The National Football League settled a similar concussion lawsuit filed by more than 4,000 former players, although it, too, could still end up in a trial, since more than 100 players opted out of the settlement.
The controversy has even hit the NCAA and amateur sports. Last summer, a group of soccer parents and players filed a lawsuit against FIFA over how it handles concussions.
At about the same time, former CFL All-Star wide receiver Arland Bruce claimed in a lawsuit filed in Vancouver that the CFL misled the public and players in a public relations campaign about concussions.
Allegations in the latest CFL lawsuit have not been proven. A lawyer for the league said in court this week that player health-related claims don’t belong in court, but should instead be decided in arbitration because the CFL’s collective labour agreement with its players union covers player safety issues.
A judge is expected to rule sometime over the next month whether Bruce’s case will go to trial and the fate of Allen and Banks’ proposed class action hinges on that legal decision.

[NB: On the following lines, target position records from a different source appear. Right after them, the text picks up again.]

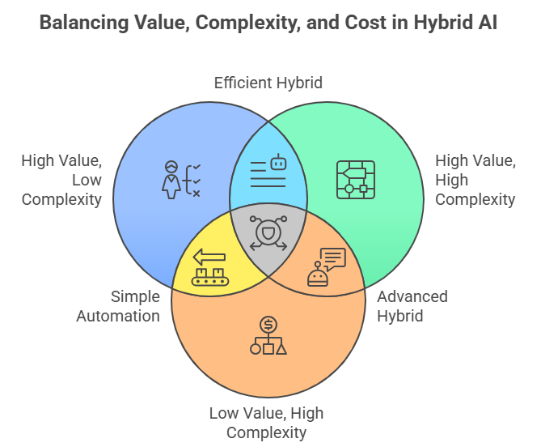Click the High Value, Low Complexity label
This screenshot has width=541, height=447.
(x=61, y=179)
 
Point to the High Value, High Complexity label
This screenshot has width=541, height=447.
(x=475, y=179)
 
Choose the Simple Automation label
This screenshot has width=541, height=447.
(x=118, y=305)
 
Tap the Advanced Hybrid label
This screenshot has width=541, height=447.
(x=412, y=305)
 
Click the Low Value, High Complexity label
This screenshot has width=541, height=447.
(x=266, y=422)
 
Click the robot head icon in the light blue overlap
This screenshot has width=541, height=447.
(x=278, y=163)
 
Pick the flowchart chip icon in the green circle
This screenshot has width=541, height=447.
(x=355, y=180)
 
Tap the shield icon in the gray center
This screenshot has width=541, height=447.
(x=268, y=234)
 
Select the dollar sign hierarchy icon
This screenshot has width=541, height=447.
(x=268, y=336)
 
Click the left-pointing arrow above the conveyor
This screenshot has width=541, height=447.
(x=209, y=257)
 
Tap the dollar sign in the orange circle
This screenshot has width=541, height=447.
(x=268, y=324)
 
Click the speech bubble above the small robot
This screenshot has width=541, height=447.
(x=332, y=258)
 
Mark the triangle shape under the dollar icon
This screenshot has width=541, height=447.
(x=281, y=349)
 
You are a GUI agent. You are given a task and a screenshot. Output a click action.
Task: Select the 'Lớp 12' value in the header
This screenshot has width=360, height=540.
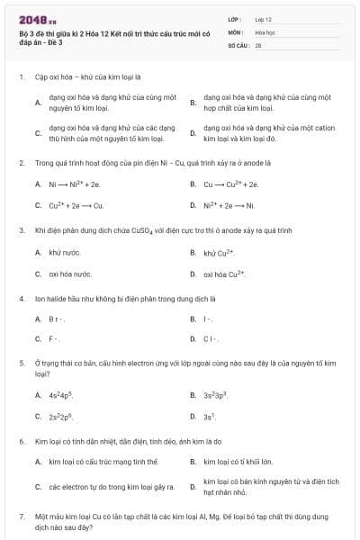(264, 18)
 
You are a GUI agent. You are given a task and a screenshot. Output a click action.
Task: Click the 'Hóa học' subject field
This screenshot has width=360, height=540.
(264, 31)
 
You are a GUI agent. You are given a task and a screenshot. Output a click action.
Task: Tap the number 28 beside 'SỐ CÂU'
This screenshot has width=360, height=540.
(258, 43)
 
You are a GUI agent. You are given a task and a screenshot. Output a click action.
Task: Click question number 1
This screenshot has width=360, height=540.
(21, 77)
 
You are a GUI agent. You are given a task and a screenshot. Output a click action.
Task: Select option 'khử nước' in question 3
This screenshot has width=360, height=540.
(65, 253)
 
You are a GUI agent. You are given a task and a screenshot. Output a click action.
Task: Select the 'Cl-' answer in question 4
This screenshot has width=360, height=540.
(212, 338)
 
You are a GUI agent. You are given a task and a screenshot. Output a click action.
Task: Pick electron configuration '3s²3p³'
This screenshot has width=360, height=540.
(216, 394)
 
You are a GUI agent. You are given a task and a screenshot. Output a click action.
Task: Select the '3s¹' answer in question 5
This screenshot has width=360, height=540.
(210, 416)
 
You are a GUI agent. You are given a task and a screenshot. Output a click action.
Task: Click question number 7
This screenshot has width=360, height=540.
(21, 516)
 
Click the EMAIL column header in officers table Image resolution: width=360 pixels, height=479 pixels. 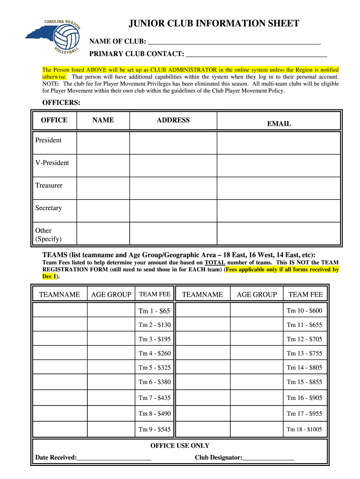tap(279, 124)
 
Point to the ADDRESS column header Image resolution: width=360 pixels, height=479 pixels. tap(173, 120)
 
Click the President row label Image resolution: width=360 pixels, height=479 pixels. tap(49, 140)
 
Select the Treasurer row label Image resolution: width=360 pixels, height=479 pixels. tap(49, 185)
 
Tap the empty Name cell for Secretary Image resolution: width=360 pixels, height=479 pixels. tap(102, 208)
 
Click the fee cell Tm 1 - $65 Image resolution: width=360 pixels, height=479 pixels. tap(154, 311)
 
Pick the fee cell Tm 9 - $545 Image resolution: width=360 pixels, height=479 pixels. tap(154, 429)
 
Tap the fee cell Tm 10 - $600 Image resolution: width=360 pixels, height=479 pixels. tap(304, 311)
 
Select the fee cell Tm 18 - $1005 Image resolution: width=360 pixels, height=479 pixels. tap(304, 429)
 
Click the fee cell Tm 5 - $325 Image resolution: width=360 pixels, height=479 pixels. tap(154, 368)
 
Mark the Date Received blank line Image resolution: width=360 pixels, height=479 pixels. tap(114, 457)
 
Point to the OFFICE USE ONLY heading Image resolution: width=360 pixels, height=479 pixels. tap(180, 446)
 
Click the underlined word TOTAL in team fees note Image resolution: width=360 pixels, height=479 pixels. tap(215, 263)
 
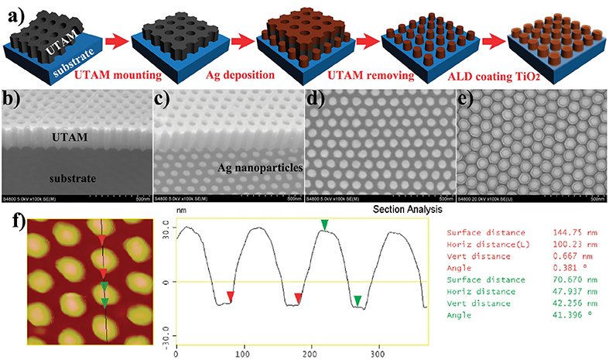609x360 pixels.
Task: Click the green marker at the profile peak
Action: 325,225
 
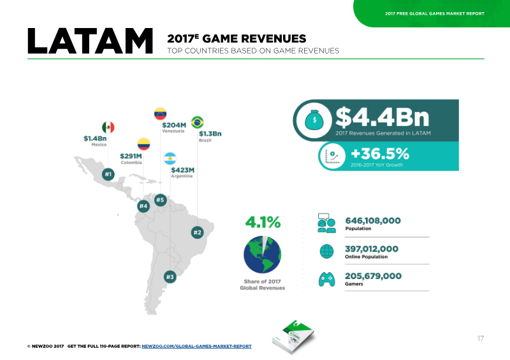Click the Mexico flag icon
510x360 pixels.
[108, 127]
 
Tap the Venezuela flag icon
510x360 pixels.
[161, 114]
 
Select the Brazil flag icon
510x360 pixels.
[198, 122]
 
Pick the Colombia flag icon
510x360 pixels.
[143, 144]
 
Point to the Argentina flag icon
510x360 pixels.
[170, 159]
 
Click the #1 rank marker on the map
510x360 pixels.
[108, 175]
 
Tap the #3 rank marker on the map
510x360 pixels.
[170, 277]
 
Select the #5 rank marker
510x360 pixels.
[161, 200]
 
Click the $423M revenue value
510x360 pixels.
[183, 170]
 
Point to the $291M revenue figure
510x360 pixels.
[131, 156]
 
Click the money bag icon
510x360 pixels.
[314, 120]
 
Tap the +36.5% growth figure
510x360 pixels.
[380, 154]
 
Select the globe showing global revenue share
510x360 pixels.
[262, 254]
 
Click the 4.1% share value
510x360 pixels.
[263, 222]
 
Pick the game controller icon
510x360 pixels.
[326, 279]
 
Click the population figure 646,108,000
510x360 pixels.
[373, 220]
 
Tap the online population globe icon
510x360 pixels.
[326, 252]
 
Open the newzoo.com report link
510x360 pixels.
[196, 347]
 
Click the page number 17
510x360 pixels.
[481, 338]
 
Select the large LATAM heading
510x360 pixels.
[90, 41]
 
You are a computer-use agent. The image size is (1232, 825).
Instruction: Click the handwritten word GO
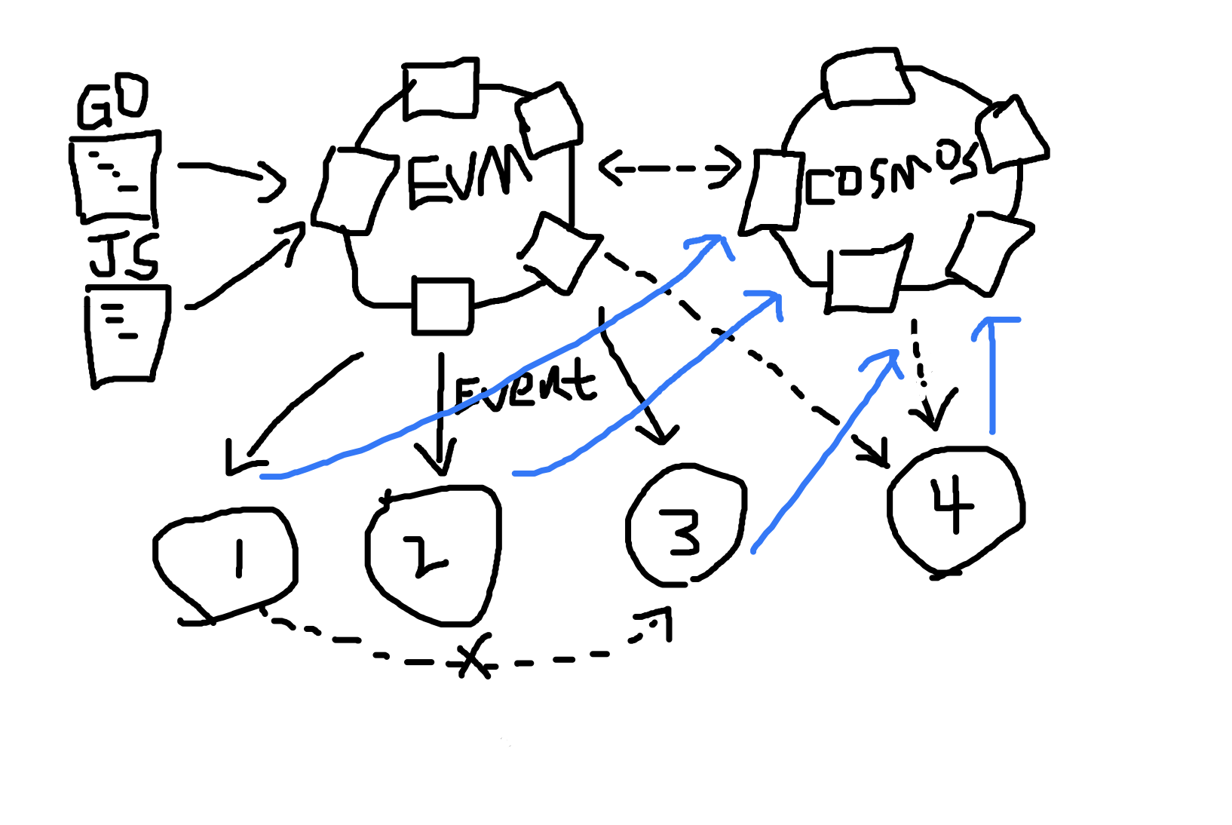tap(113, 102)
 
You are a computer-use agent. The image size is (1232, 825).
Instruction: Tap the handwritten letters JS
tap(124, 256)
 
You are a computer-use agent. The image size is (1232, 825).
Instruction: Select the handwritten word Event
tap(524, 386)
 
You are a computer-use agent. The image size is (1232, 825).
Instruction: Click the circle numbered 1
tap(226, 562)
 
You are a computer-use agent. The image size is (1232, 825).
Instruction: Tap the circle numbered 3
tap(686, 528)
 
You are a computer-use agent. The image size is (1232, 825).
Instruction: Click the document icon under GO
tap(115, 177)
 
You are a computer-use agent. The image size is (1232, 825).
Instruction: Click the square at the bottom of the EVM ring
tap(443, 306)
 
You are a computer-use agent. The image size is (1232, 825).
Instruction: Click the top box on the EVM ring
tap(441, 89)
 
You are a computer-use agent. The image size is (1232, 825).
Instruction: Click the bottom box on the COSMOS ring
tap(867, 279)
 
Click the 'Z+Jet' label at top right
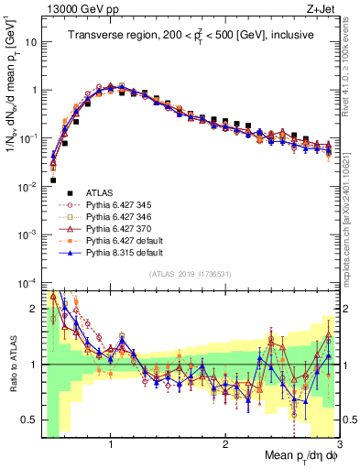pyautogui.click(x=323, y=8)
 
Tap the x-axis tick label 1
pyautogui.click(x=111, y=442)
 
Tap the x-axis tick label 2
pyautogui.click(x=225, y=442)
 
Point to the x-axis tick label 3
pyautogui.click(x=338, y=442)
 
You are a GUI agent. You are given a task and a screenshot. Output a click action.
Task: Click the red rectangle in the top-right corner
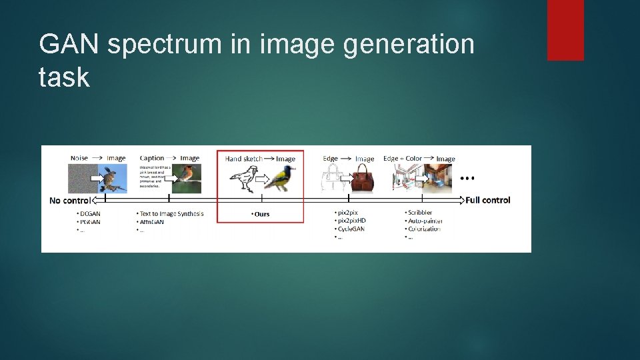(565, 29)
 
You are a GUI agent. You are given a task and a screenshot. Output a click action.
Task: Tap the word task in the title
(64, 77)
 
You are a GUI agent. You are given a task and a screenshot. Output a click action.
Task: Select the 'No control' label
(70, 200)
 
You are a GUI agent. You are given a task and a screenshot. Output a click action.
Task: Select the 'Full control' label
(488, 200)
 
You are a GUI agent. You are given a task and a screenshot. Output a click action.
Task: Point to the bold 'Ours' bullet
(261, 214)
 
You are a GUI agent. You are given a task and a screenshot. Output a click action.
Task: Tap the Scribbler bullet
(419, 213)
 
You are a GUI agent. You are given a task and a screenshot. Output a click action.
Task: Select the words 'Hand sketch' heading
(243, 159)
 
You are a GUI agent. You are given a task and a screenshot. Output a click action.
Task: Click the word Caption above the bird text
(152, 158)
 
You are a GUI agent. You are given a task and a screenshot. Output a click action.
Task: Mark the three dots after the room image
(468, 179)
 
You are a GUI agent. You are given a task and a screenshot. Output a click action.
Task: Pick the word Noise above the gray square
(79, 158)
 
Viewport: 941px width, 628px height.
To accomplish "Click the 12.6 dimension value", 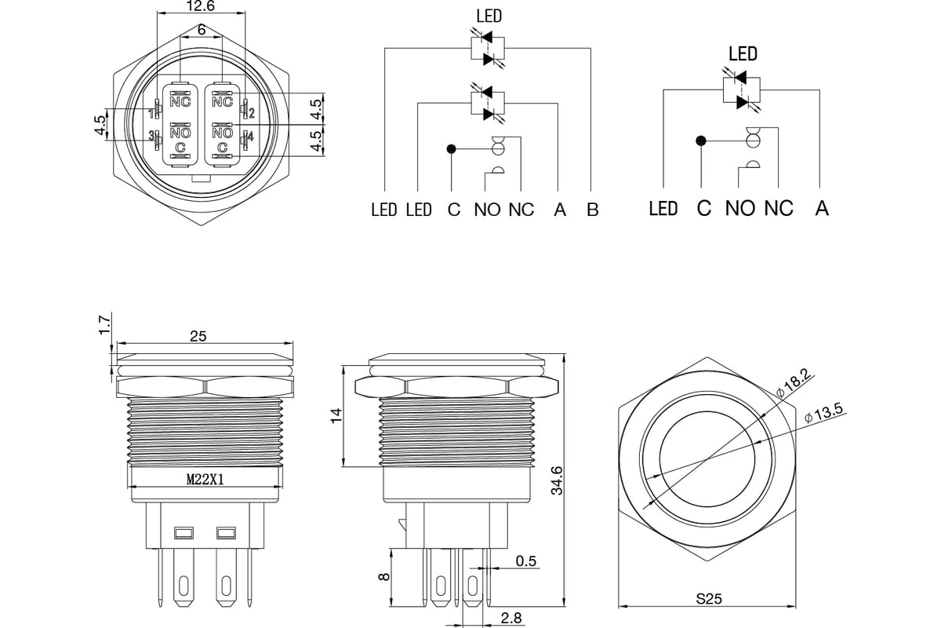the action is click(x=201, y=6).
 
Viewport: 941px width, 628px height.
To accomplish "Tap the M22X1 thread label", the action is click(x=205, y=479).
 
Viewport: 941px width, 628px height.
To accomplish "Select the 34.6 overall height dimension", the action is click(x=557, y=480).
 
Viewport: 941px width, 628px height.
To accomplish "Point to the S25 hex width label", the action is click(x=709, y=598).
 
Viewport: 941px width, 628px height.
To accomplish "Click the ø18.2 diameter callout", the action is click(x=793, y=383).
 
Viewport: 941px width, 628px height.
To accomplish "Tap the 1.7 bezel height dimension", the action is click(x=105, y=324).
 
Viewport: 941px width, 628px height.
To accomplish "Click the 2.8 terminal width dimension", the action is click(x=511, y=618).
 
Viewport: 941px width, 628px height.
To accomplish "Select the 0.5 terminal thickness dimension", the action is click(x=526, y=560).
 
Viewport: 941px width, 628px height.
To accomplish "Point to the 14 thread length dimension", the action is click(x=336, y=415).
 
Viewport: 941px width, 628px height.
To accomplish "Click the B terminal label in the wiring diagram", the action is click(x=592, y=210).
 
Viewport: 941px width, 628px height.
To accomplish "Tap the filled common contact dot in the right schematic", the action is click(x=701, y=141).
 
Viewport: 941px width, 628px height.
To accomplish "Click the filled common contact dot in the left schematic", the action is click(x=451, y=148).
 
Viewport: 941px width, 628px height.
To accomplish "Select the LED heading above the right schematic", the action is click(x=743, y=54).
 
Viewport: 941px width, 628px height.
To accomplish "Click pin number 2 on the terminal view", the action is click(x=252, y=113).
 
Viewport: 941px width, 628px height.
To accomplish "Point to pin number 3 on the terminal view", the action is click(x=151, y=136).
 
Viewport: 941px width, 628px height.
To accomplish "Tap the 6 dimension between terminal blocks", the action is click(x=202, y=30).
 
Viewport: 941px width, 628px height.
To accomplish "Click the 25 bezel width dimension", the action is click(x=198, y=336).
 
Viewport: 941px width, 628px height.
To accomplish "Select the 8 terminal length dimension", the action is click(x=384, y=576).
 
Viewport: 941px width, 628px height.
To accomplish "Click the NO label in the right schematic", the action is click(x=739, y=208).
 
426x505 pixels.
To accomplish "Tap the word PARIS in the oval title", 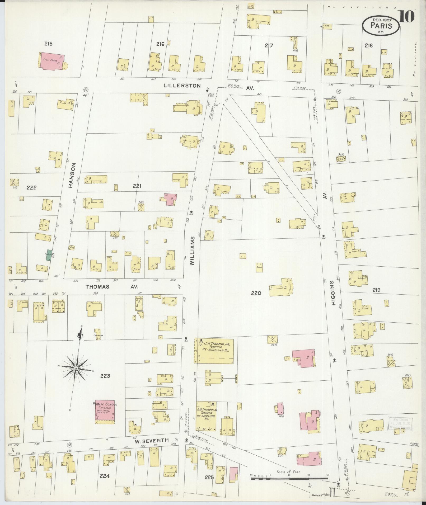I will coord(381,26).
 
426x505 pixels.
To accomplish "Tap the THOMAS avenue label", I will coord(97,286).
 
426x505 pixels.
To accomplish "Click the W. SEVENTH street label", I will coord(152,440).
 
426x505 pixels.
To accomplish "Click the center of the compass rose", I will coord(76,368).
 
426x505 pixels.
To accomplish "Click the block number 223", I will coord(105,376).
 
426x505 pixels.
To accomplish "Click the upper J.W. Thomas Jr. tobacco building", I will coord(214,351).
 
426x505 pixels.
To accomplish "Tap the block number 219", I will coord(376,290).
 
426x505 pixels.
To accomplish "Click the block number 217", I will coord(269,46).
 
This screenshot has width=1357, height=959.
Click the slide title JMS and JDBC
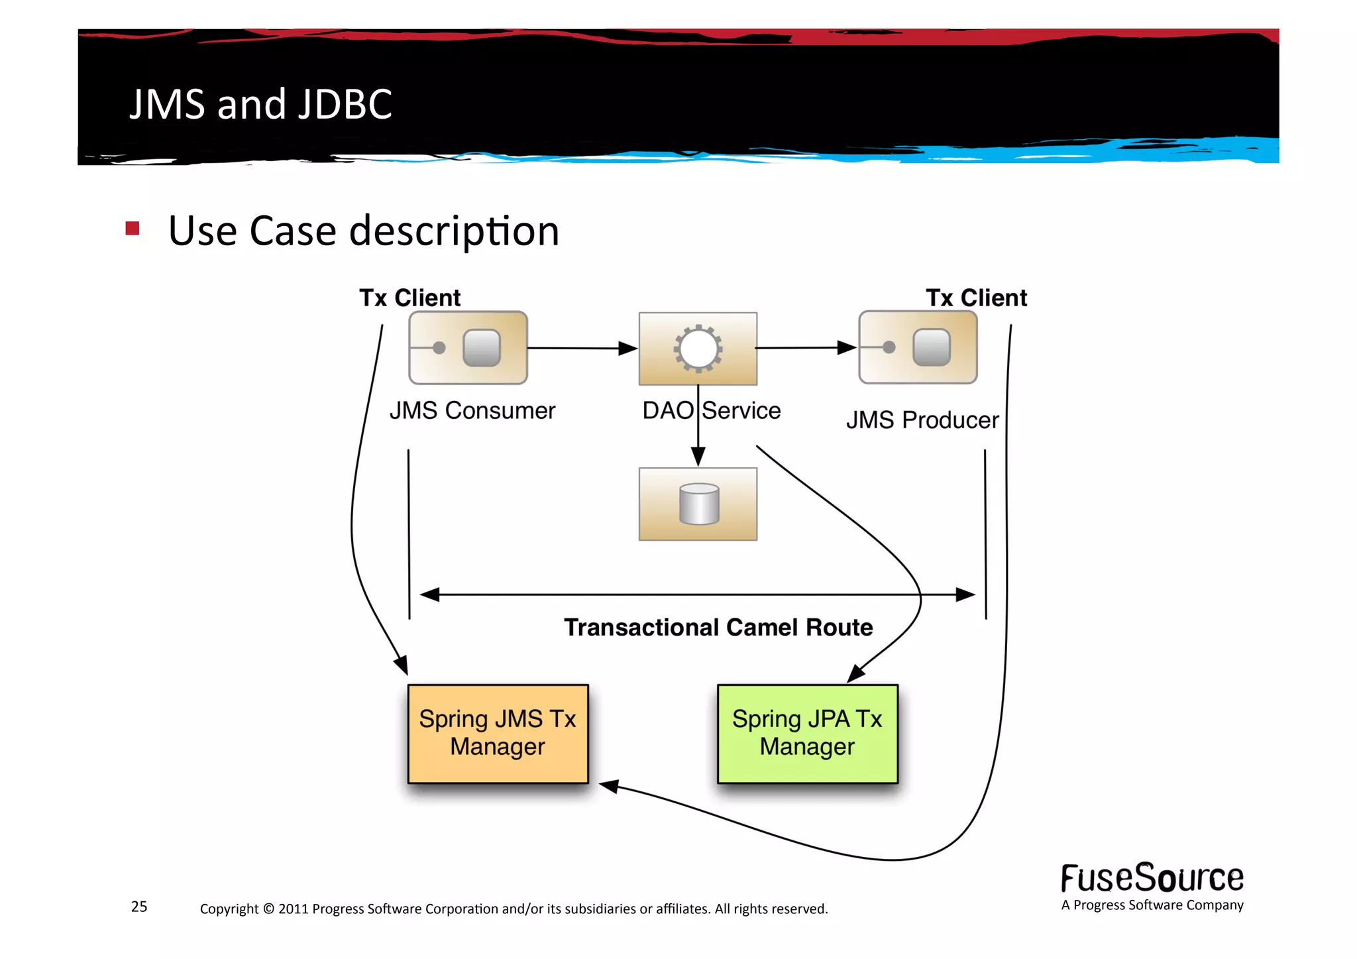260,104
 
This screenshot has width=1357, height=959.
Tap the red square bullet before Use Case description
133,229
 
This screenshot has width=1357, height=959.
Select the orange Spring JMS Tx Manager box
498,734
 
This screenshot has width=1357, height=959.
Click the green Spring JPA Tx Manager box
807,734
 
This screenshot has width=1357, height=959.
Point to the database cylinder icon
699,504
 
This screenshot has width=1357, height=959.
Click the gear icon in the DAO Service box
698,349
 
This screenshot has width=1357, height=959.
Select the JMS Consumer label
472,410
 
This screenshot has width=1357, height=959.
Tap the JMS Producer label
922,420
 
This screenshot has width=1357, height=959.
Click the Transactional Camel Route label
718,627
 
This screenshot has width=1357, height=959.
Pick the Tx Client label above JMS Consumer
409,298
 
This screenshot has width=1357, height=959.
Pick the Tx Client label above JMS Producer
976,298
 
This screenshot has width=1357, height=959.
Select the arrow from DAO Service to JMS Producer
805,347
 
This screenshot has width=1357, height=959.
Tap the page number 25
139,907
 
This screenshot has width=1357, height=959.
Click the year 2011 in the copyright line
293,909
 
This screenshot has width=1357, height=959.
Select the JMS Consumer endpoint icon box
468,348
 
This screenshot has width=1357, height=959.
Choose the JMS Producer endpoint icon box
918,347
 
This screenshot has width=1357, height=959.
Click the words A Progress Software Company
1152,905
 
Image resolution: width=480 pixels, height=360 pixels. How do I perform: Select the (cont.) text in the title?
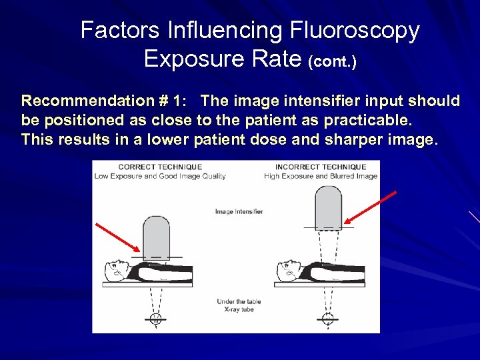pyautogui.click(x=333, y=62)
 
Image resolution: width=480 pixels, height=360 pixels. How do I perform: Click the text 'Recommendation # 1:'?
pyautogui.click(x=107, y=101)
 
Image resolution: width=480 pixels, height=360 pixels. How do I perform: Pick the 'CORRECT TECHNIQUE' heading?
pyautogui.click(x=160, y=167)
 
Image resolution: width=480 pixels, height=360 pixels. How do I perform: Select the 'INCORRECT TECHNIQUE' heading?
pyautogui.click(x=320, y=167)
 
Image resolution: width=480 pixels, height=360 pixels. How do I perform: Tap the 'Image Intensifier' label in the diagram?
pyautogui.click(x=239, y=212)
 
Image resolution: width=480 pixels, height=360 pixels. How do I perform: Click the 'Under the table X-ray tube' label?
pyautogui.click(x=238, y=305)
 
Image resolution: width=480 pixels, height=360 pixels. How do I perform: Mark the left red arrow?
pyautogui.click(x=118, y=239)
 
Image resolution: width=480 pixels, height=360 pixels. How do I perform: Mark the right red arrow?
pyautogui.click(x=371, y=207)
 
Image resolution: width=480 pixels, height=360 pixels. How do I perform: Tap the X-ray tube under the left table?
pyautogui.click(x=155, y=318)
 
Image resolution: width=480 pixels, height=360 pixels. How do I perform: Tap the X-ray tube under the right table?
pyautogui.click(x=327, y=318)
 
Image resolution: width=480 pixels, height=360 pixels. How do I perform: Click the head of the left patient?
pyautogui.click(x=117, y=270)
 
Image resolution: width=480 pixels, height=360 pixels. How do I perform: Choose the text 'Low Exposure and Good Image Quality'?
pyautogui.click(x=160, y=177)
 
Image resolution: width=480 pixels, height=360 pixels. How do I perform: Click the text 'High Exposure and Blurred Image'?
pyautogui.click(x=320, y=177)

Lawyers for Allen and Banks said CFL officials as early as 1952 knew about the harmful effects of multiple concussions, thanks to research published in medical journals such as The New England Journal of Medicine.
The lawsuit charges that Cohon knew about the long-term harmful effects of multiple sub-concussions and concussions on players’ brains since at least 2007.
“In spite of that knowledge, Commissioner Cohon actively concealed and/or systemically failed to disseminate those facts to the plaintiffs and the other class members,” the lawsuit says.
In 2011, Cohon oversaw the distribution of concussion flyers and posters that advised players about “six simple to follow steps” when they believed they might have suffered a concussion.
The flyers omitted a warning to players and coaches that a player should retire after suffering multiple concussive blows to the head, the lawsuit says.
In Bruce’s case, the former player alleged the CFL should have ensured that players, especially those who have suffered concussions, were given Riddell's Revolution IQ HITS football helmet, a model that sells for about $1,000 - more than double the cost of a typical helmet. That helmet features built-in sensors that detect the number and severity of hits to the head a player receives during games.
Bruce claimed that helmet technology was used by to convince former Calgary quarterback Dave Dickenson to retire in 2009 after suffering repeated concussions.
The lawsuit alleges Cohon and the league, “intentionally concealed information about the technology available to record and report the plaintiffs’ and the other class members’ ongoing and continuing trauma.”
“The concealment was intentional, reprehensible and offended the ordinary standards of decent conduct in the community and showed contempt for the general public and the plaintiffs’ and other class members’ rights by unnecessarily endangering the plaintiffs’ and other class members’ lives.”
The lawsuit says Tator, “claimed to have a cooperative and working relationship with the NFL and Boston University while funding and circulating material and studies to players and coaches that contradicted the research conducted by the NFL and Boston University.”
In the new pleadings, Banks and Allen allege Tator misled the public when he released a study in 2012 claiming three of six brains of deceased CFL players they examined showed signs of the degenerative brain disease chronic traumatic encephalopathy, or CTE.
Even though three of six donors had CTE, Tator titled his research article, “Absence of Chronic Traumatic Encephalopathy in retired football players with multiple concussions.”